◆ **Material supplied**

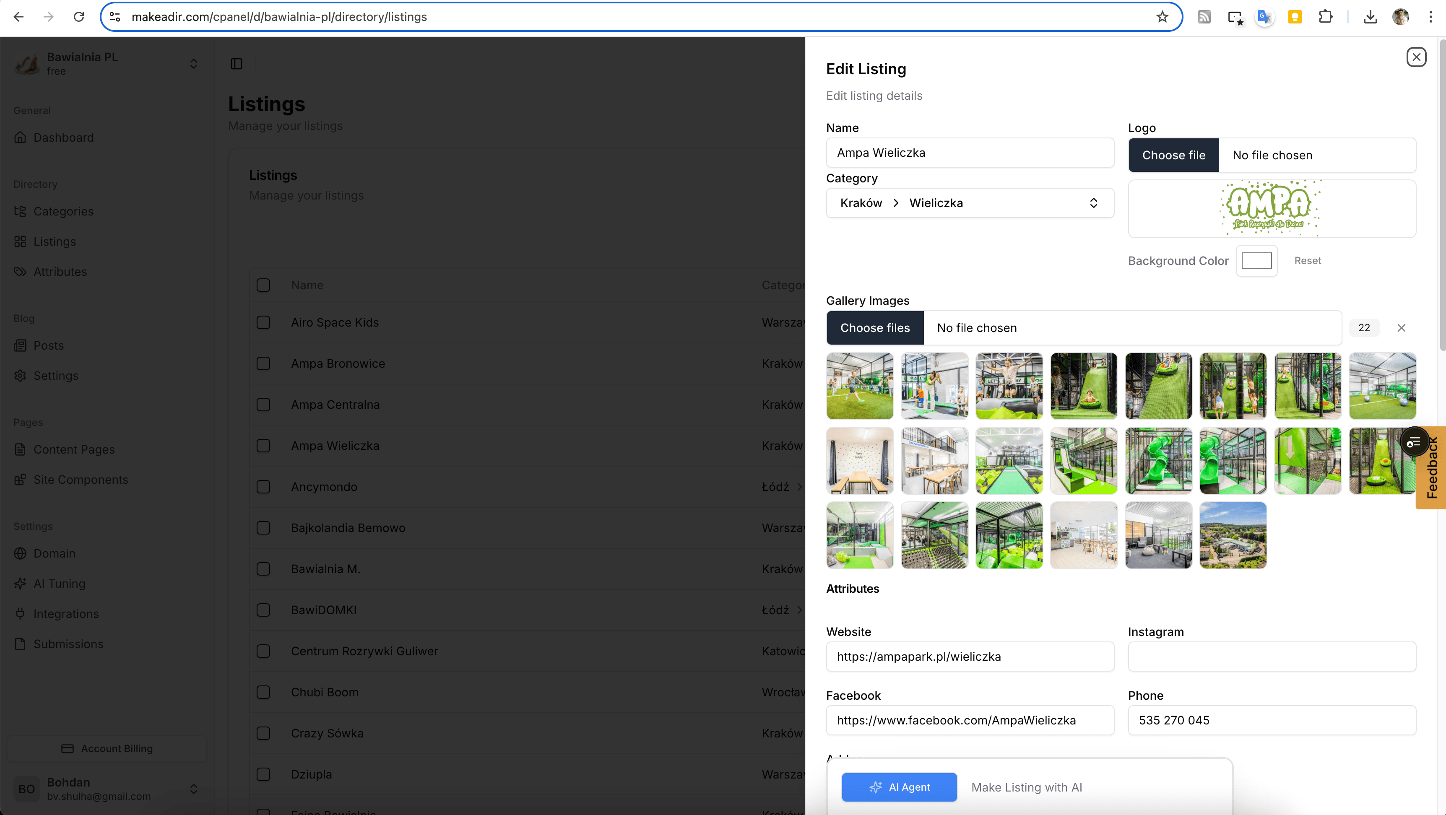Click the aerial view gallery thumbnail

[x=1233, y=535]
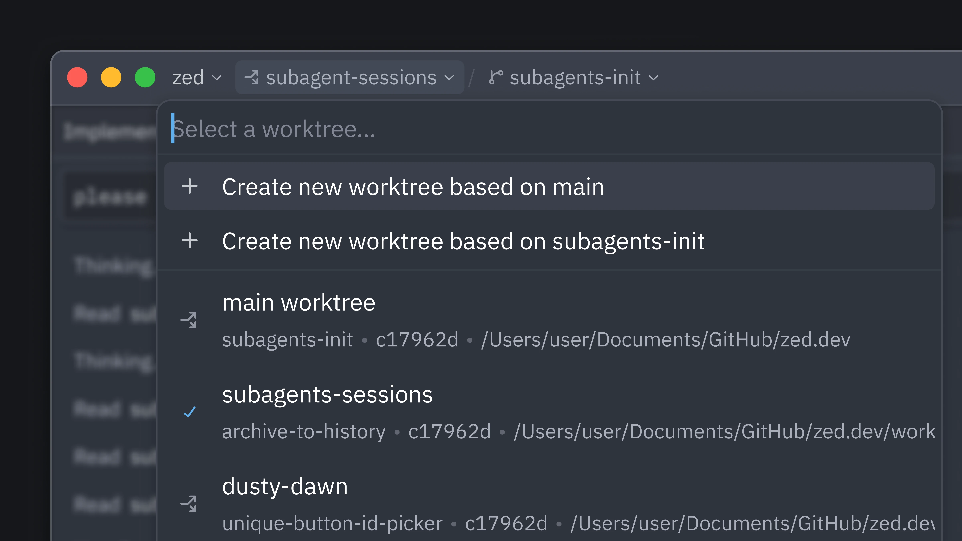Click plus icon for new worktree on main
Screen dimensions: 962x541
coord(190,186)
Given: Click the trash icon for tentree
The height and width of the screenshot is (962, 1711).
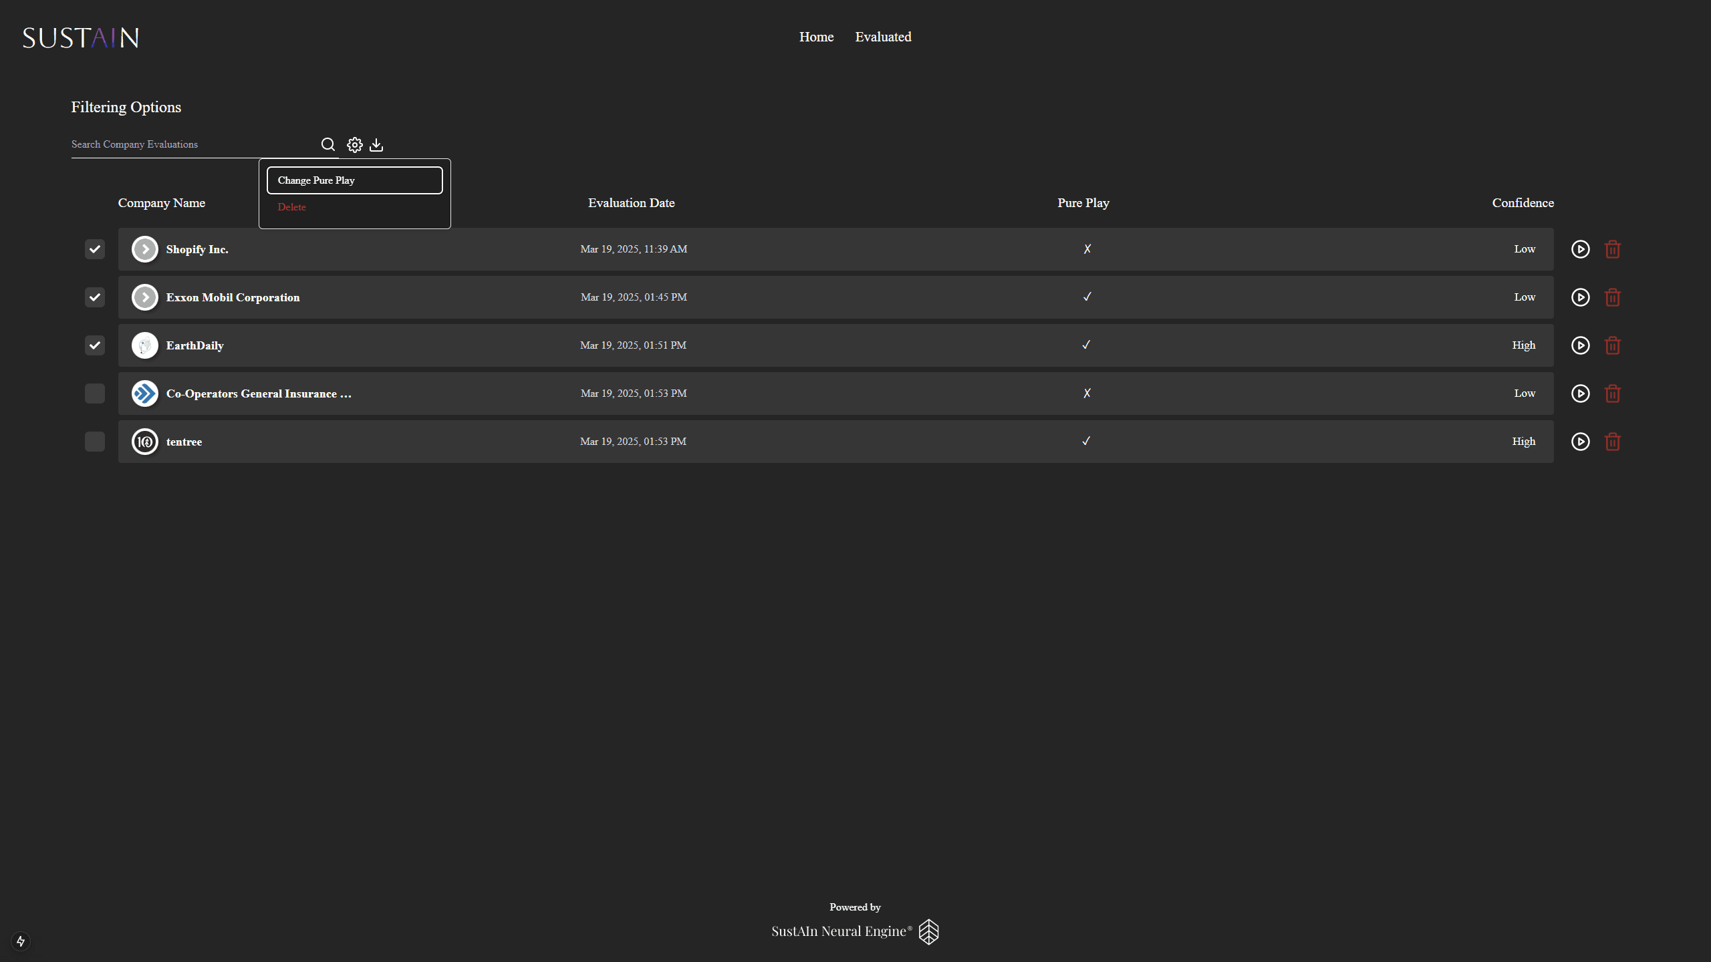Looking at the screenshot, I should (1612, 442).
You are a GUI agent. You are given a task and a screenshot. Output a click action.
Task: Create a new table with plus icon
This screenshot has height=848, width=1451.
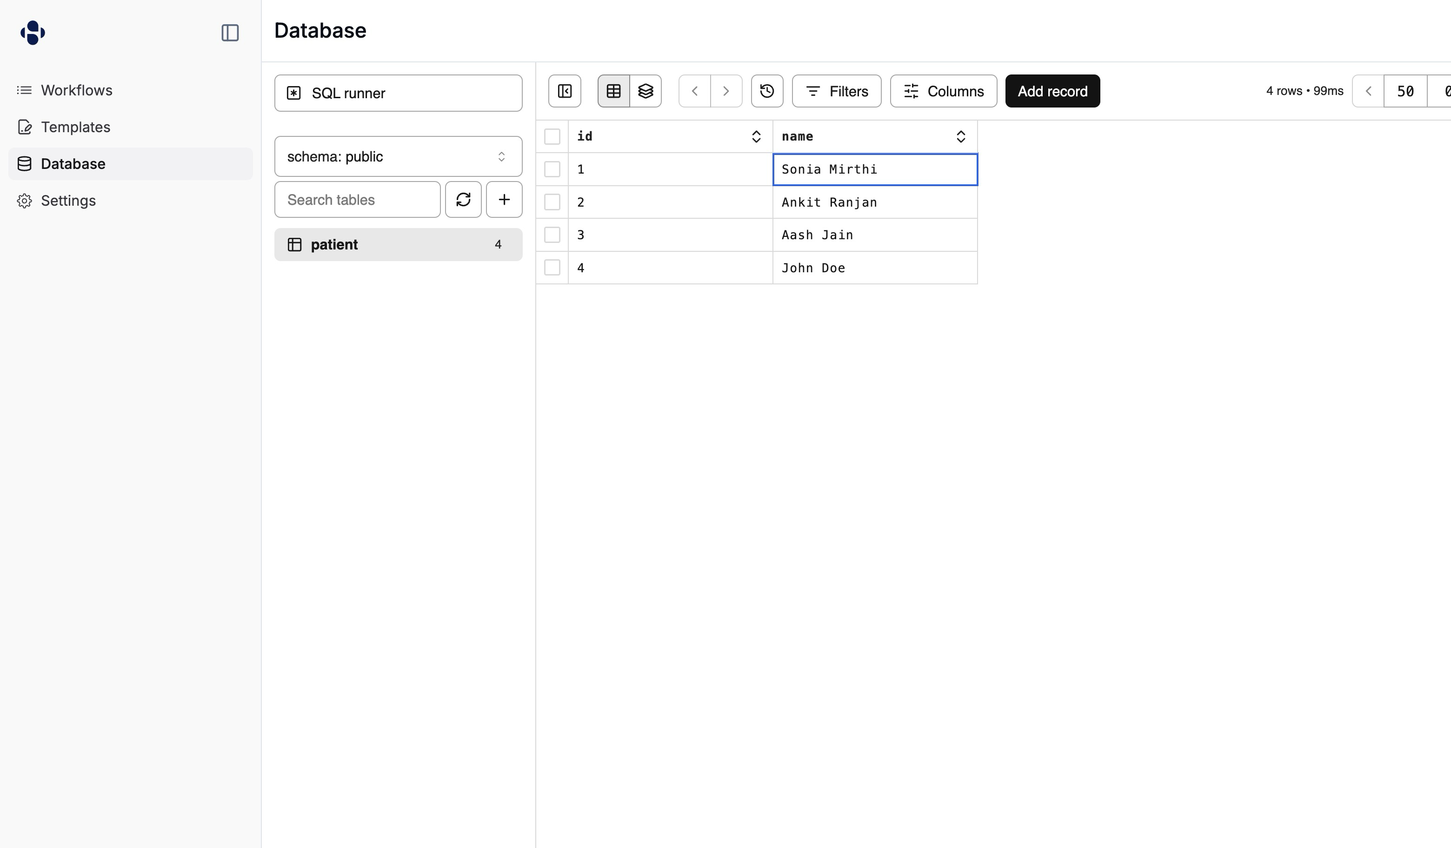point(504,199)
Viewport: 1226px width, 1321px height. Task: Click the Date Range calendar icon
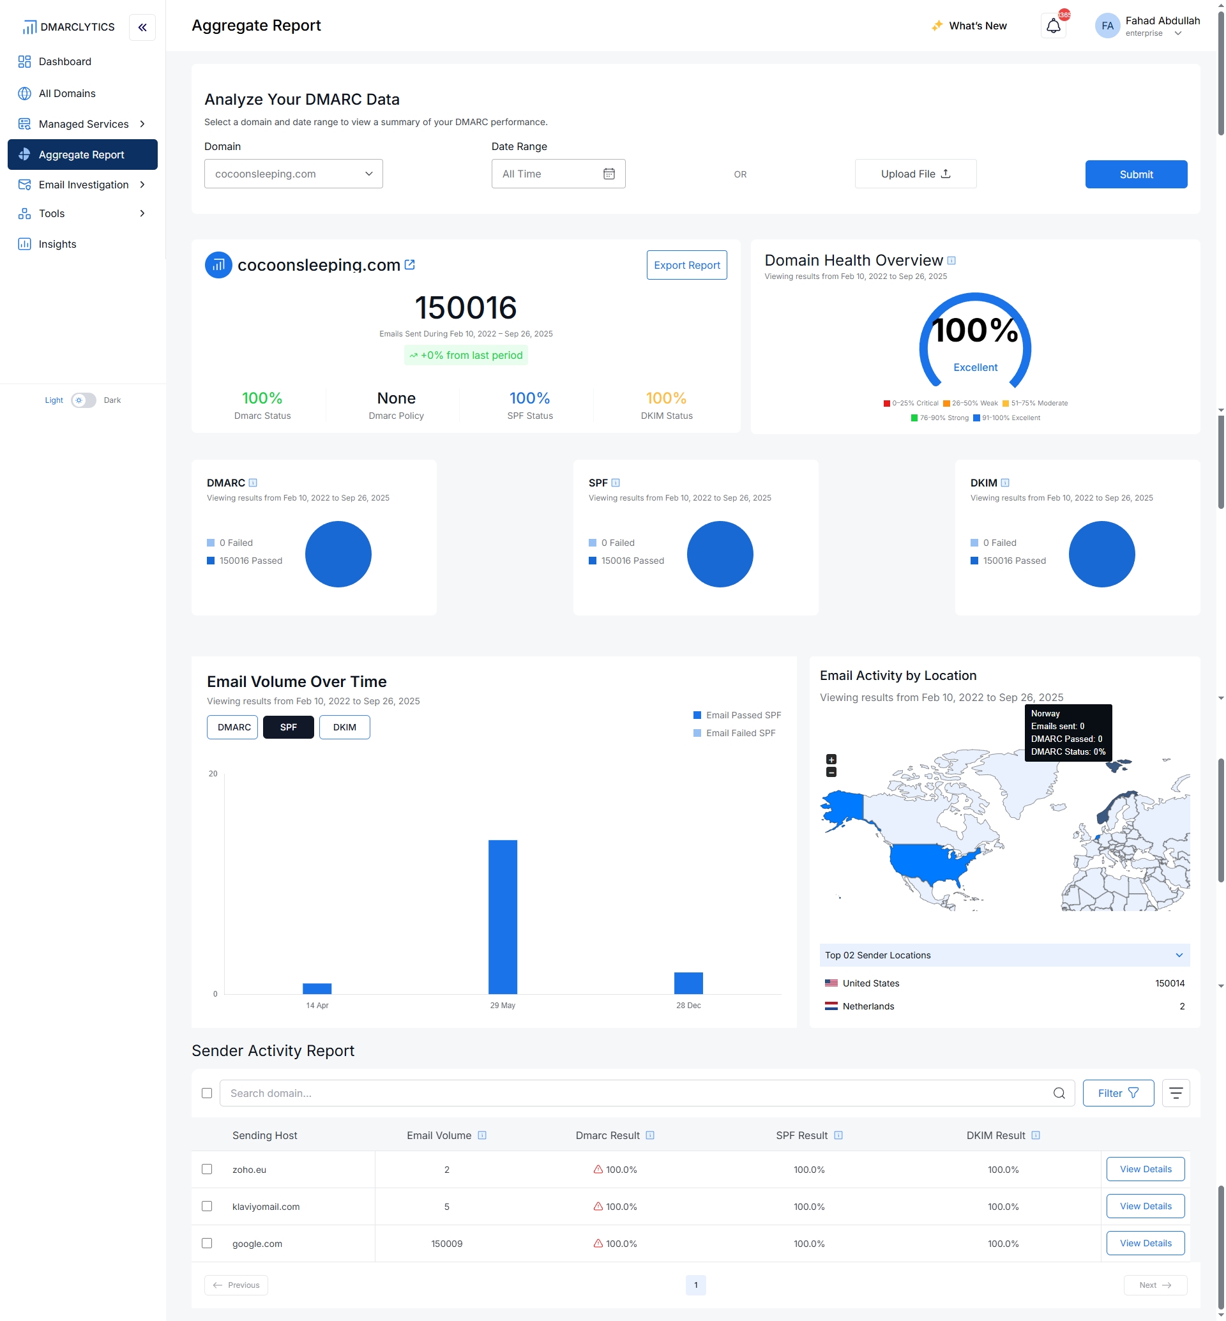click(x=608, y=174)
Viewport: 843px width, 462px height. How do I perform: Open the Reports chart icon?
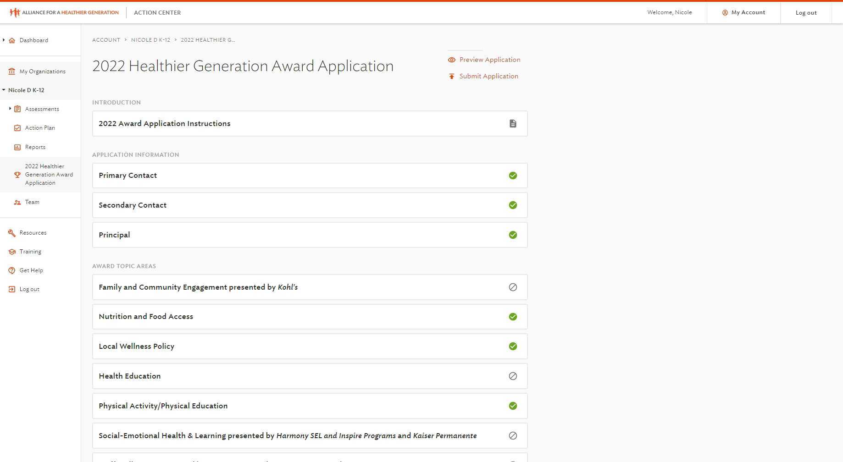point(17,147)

◆ **Aim of the task**
From the line with "Viewport: 843px width, 462px" down to the end of the entries, retype each line exactly as written, but drop the pictures.

◆ **Result for this exercise**
Viewport: 843px width, 462px height. How do I perform: Open the Reports chart icon?
point(17,147)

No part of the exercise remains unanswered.